Elder Law Newsletter
The Age Discrimination in Employment Act of 1967
In 1967, Congress passed the Age Discrimination in Employment Act (ADEA). Goals of the ADEA include:
- Promotion of employment of older persons based on their abilities rather than age.
- Prohibition of arbitrary age discrimination in employment.
- Helping employers and workers meet employment problems arising from aging.
Scope and Application of the ADEA
While many states have age discrimination laws with differing procedures, provisions, and protections, this article focuses on the ADEA. The ADEA protects employees who are 40 years or older, subject to some exceptions and exemptions. The ADEA applies to the following entities:
- “Employers” engaged in an industry affecting commerce that has “20 or more employees for each working day in each of 20 or more calendar weeks in the current or preceding calendar year.” This includes state governments and related entities, but a U.S. Supreme Court decision in 2000 held that it is unconstitutional for Congress to abrogate a state's immunity. The term “employers” does not include the federal government or any corporation owned by it.
- “Employment agencies,” defined as persons or entities regularly procuring employees for an employer, with or without compensation, excepting agencies of the U.S. government.
- “Labor organizations” that deal with employers concerning worker grievances, pay, etc. and are engaged in an industry affecting commerce, providing they have 25 or more members or maintain a “hiring hall” or office that procures employees for an employer.
Conduct Prohibited by the ADEA
The ADEA makes it unlawful for covered employers “to fail or refuse to hire or to discharge any individual or otherwise discriminate against any individual with respect to his compensation, terms, conditions, or privileges of employment, because of such individual's age.” Employers are prohibited from acting to “limit, segregate, or classify” employees in ways that would deprive them of opportunities or adversely affect their employee status due to their age. Employers also cannot reduce wage rates, nor force involuntary retirement, because of advanced age.
Employment agencies are prohibited from “failing or refusing to refer for employment, or otherwise discriminate against, any individual” because of age or “to classify or refer for employment” any individual based on age. Labor organizations are prohibited from excluding or expelling, or otherwise discriminating against, any member because of age. It is further unlawful for them, based on advanced age, to: limit, segregate, or classify its membership; fail or refuse to refer for employment, any member; or in any way deprive an individual of employment opportunities or adversely affect employment status.
In addition, no such entity may discriminate because an individual has opposed an unlawful age discrimination practice or has made a charge, testified, assisted, or participated in any manner in any investigation, proceeding or litigation related to age discrimination. Moreover, they may not publish, print or cause to be printed any advertisement or notice relating to employment that indicates any preference, limitation, specification, or discrimination based on age.

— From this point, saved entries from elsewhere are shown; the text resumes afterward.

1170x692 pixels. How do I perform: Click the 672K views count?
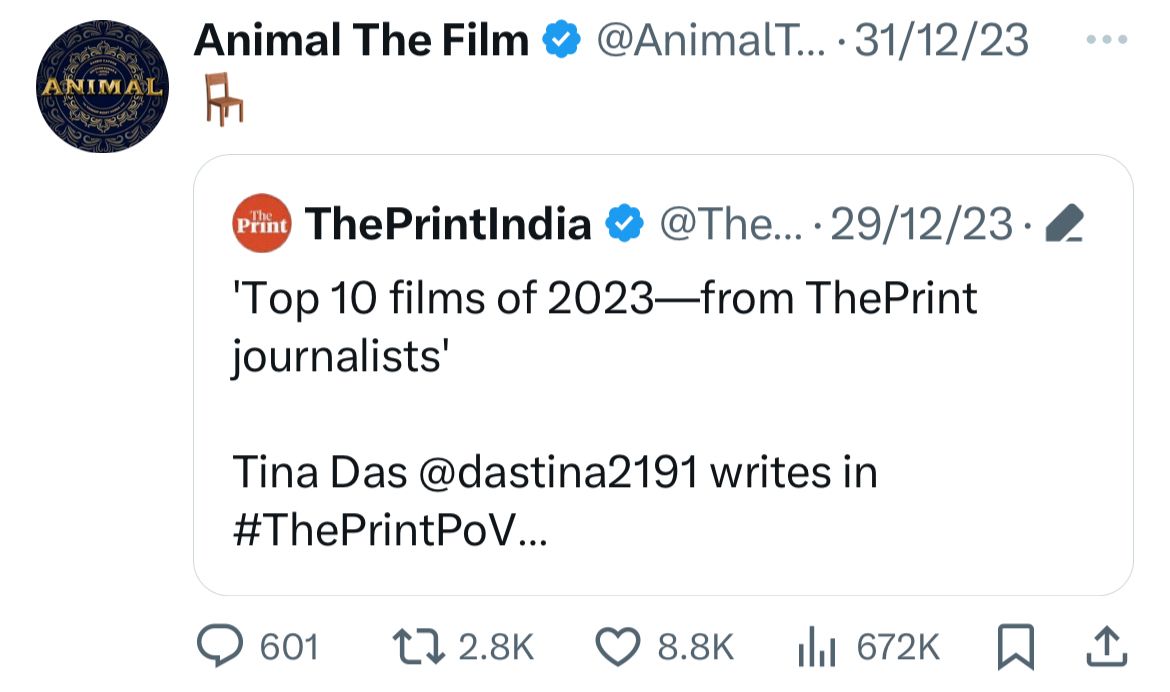click(899, 647)
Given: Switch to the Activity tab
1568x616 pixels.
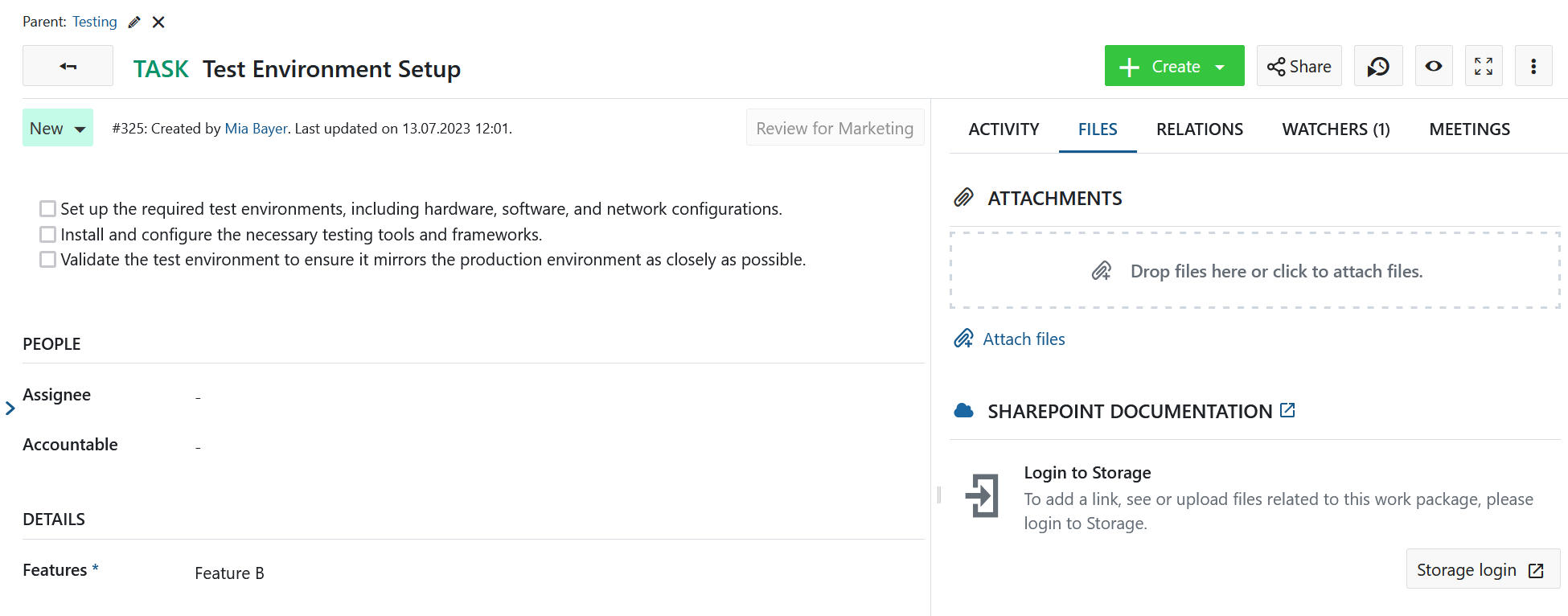Looking at the screenshot, I should click(x=1004, y=129).
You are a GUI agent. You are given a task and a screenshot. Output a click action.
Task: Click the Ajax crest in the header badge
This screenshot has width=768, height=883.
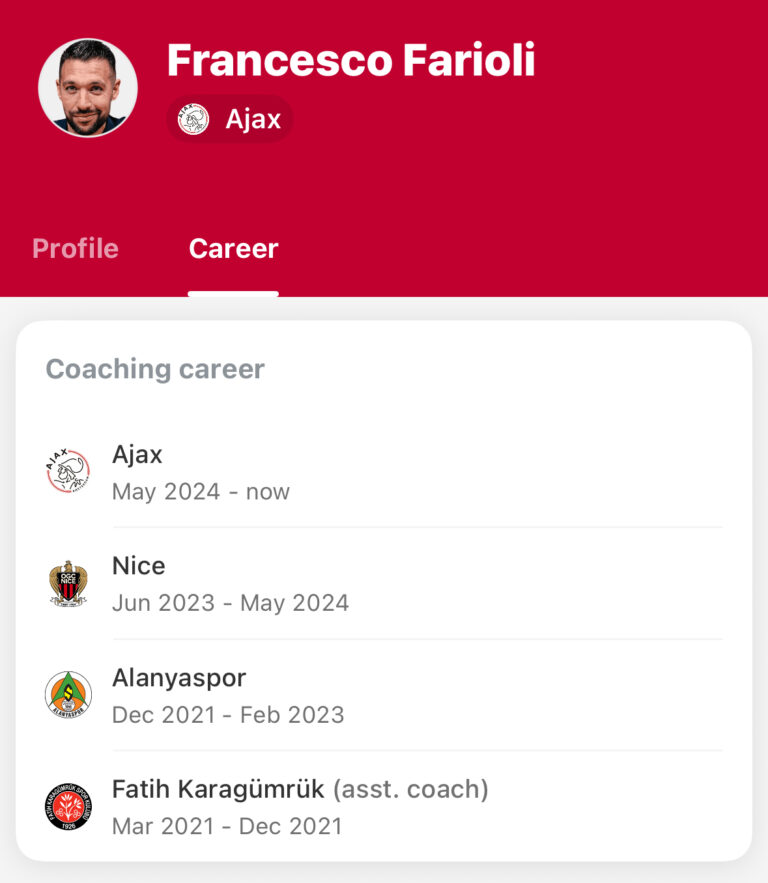point(193,120)
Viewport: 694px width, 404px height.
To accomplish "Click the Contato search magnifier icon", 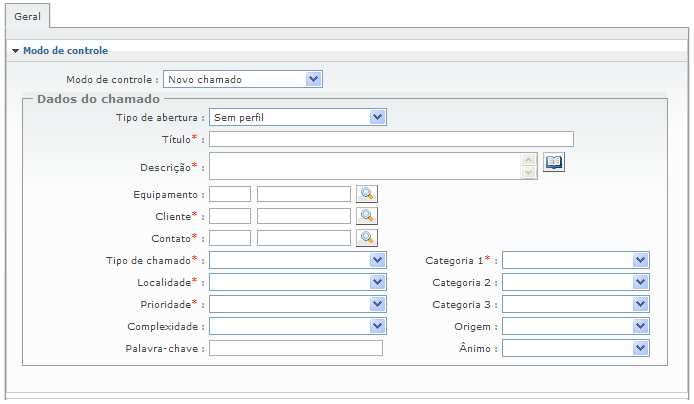I will 367,238.
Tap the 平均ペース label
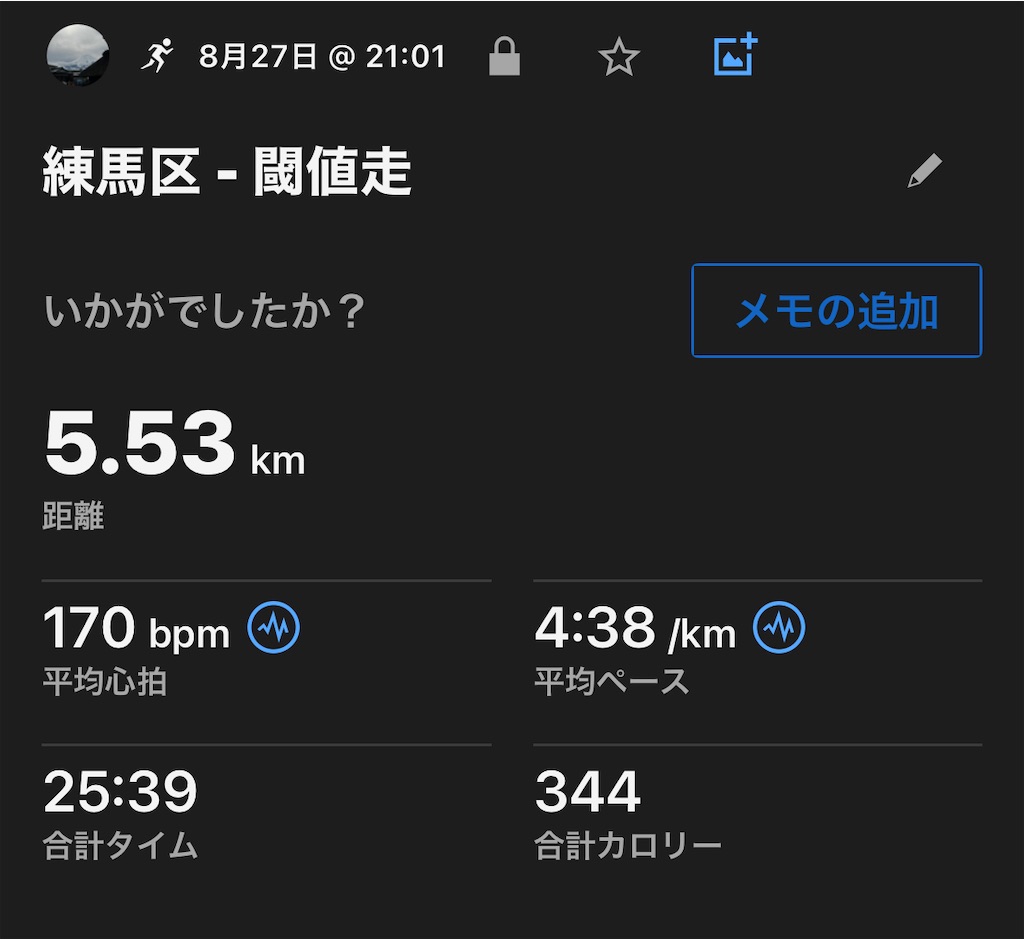1024x939 pixels. tap(612, 682)
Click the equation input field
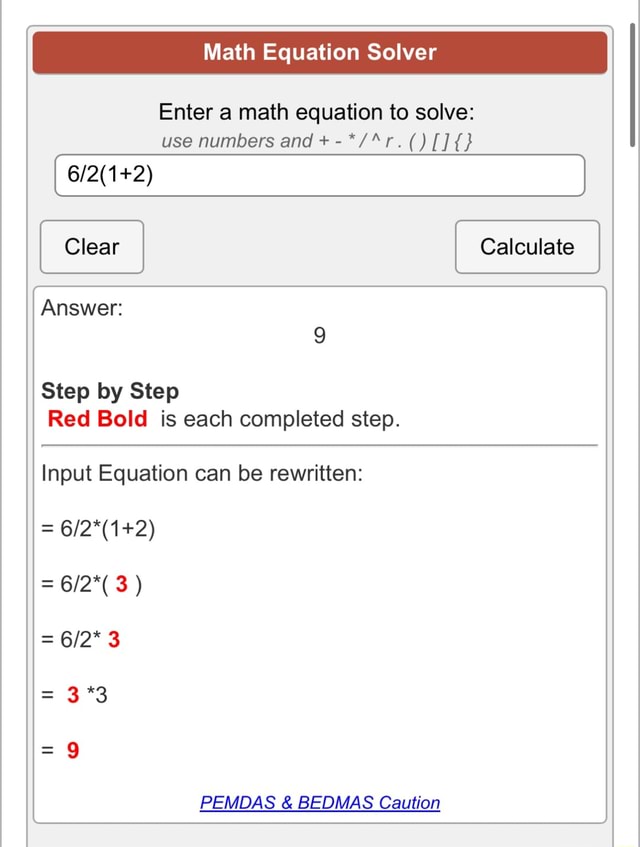640x847 pixels. point(319,175)
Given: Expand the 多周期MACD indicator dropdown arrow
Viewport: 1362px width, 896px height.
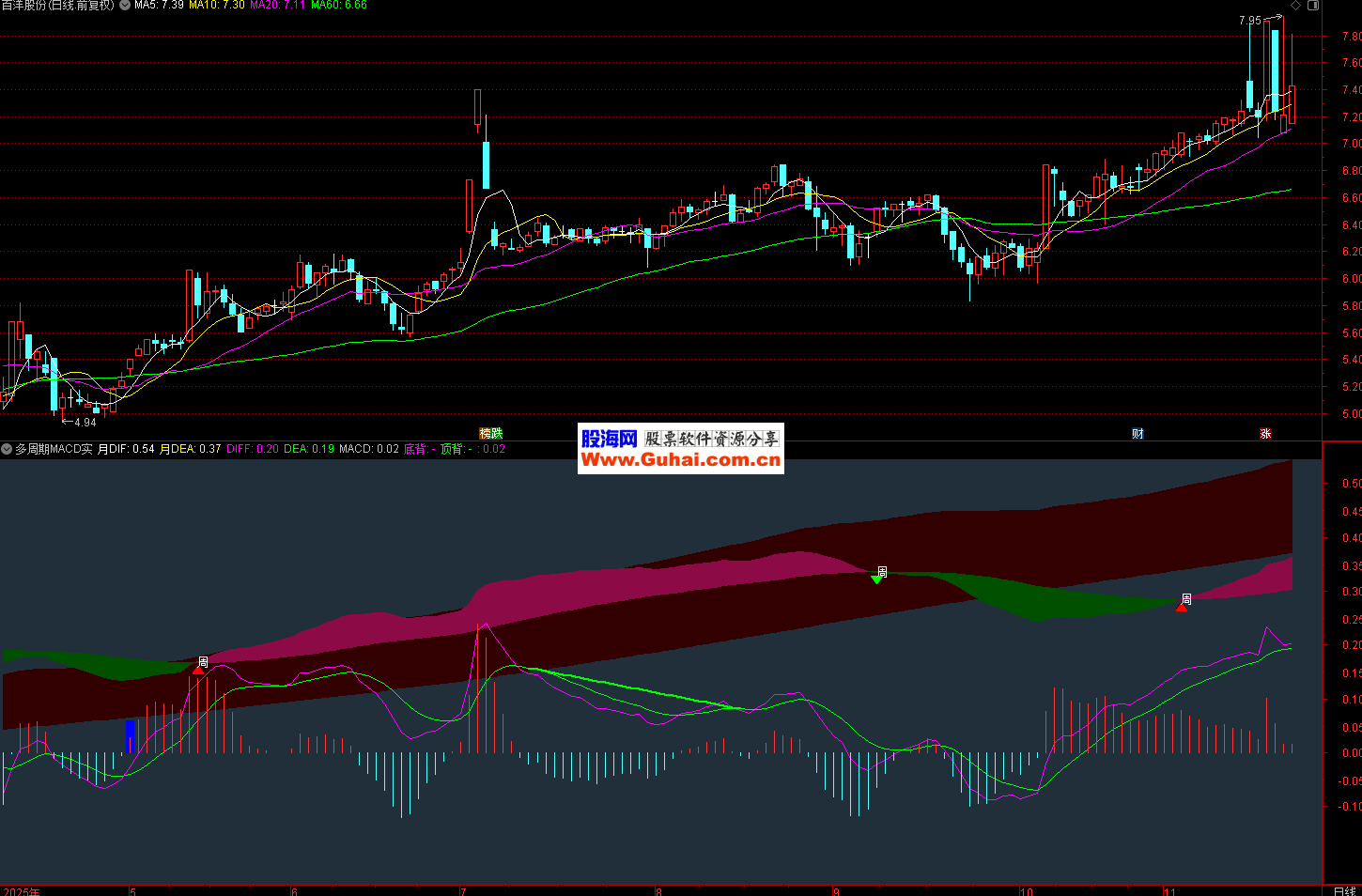Looking at the screenshot, I should coord(7,450).
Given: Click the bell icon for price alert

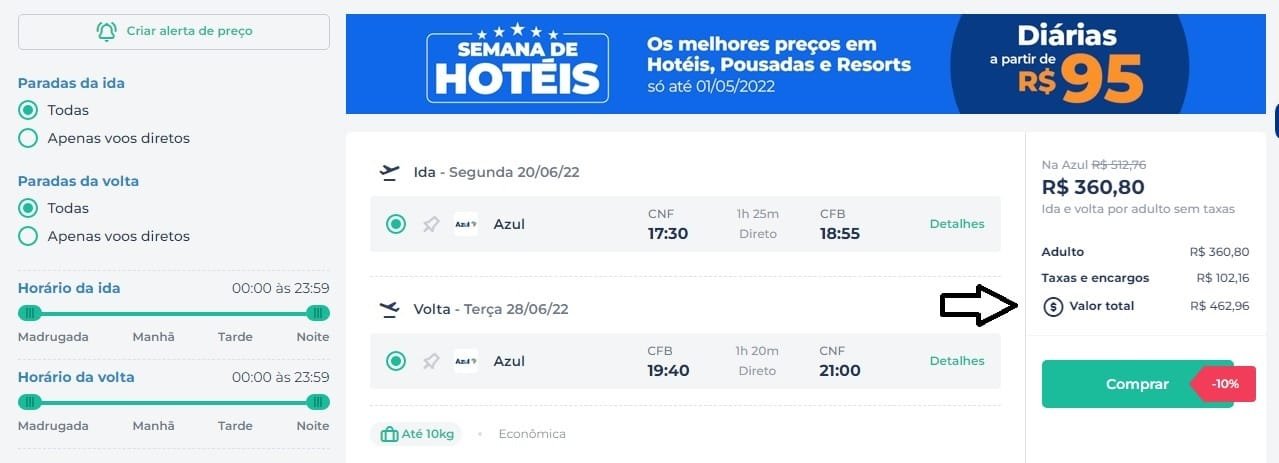Looking at the screenshot, I should pyautogui.click(x=106, y=31).
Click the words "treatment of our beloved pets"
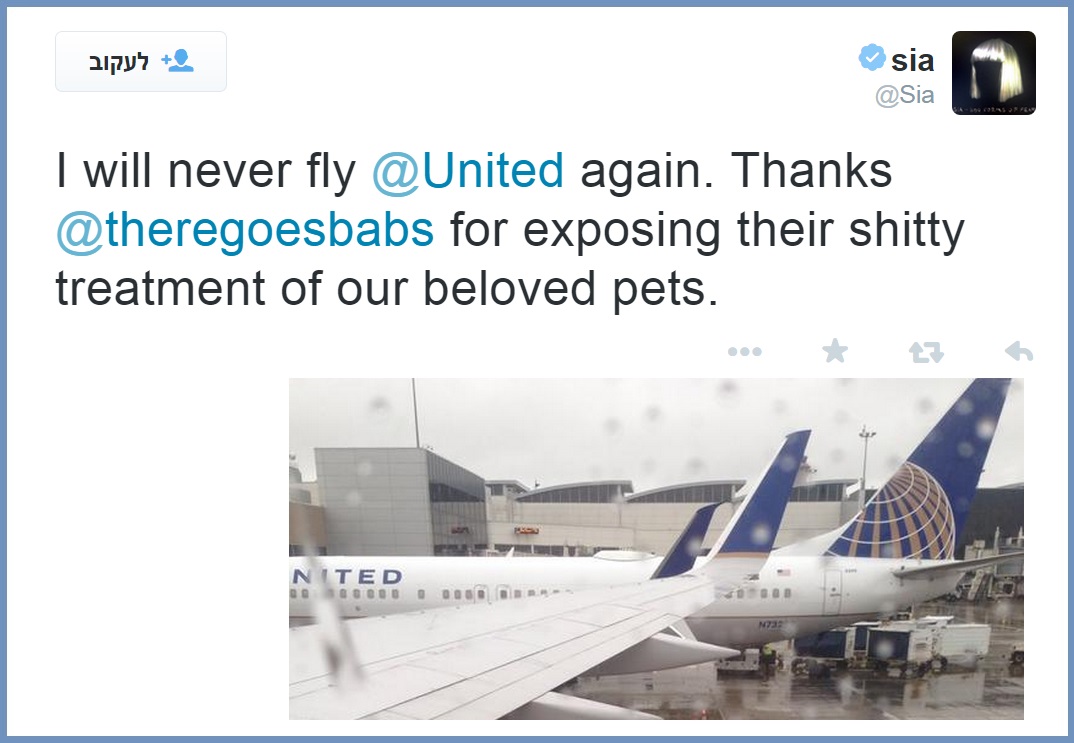The height and width of the screenshot is (743, 1074). (386, 288)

Exemptions from the ADEA Application
The ADEA provides exemptions under a number of specified circumstances, including:
- Where age is a “bona fide” occupational qualification, “reasonably necessary to the normal operation of the business,” e.g., airline pilots, required by law to retire at age 60.
- Where the different treatment is based on factors other than age, e.g., skills or ability.
- When the practices are required by foreign laws where the business is located.
- To observe the terms of a bona fide seniority system or certain benefit plans, which are not a subterfuge to avoid ADEA purposes and are justified by cost considerations.
- Nothing in the ADEA prohibits discharge or discipline for good cause.
- Compulsory retirement of bona fide executives or high policy makers who are not less than 65 years old, have held their positions for at least two years immediately before retirement, and are also immediately entitled to annual benefits totaling at least $44,000.
Enforcement and Remedies
Enforcement of the ADEA is mainly assigned to the U.S. Equal Employment Opportunity Commission (EEOC). Complaints, or “charges,” by aggrieved individuals must first be made with the EEOC on a form provided by it. The EEOC is then supposed to investigate the charges and decide on further action to be taken.
Both the EEOC and the victim may file a lawsuit to enforce ADEA rights and recover damages. The individual, however, cannot file suit until 60 days after the complaint was filed with the EEOC, and filing a lawsuit by the EEOC terminates the right of the individual to bring suit. A complaint must be filed with the EEOC within certain specified time periods after the alleged discrimination took place, which vary depending on whether the state where it occurred has age discrimination laws and state authority authorized to grant or seek relief for such discrimination.
The aggrieved person is entitled to a jury trial on fact issues. Remedies and damages may include: lost wages; reinstatement; additional damages, when the conduct is deemed “willful;” “front pay,” i.e., lost future wages under some circumstances; and attorneys' fees. In some states, punitive damages, to punish the wrongdoer and discourage future conduct, may also be awarded.
Record-keeping requirements under the ADEA
To assist in enforcement and investigation of charges, the ADEA requires employers, labor unions, and employment agencies to maintain certain records regarding employees, job-related actions, and hiring for a period of three years. The EEOC has the right to inspect such documents during business hours.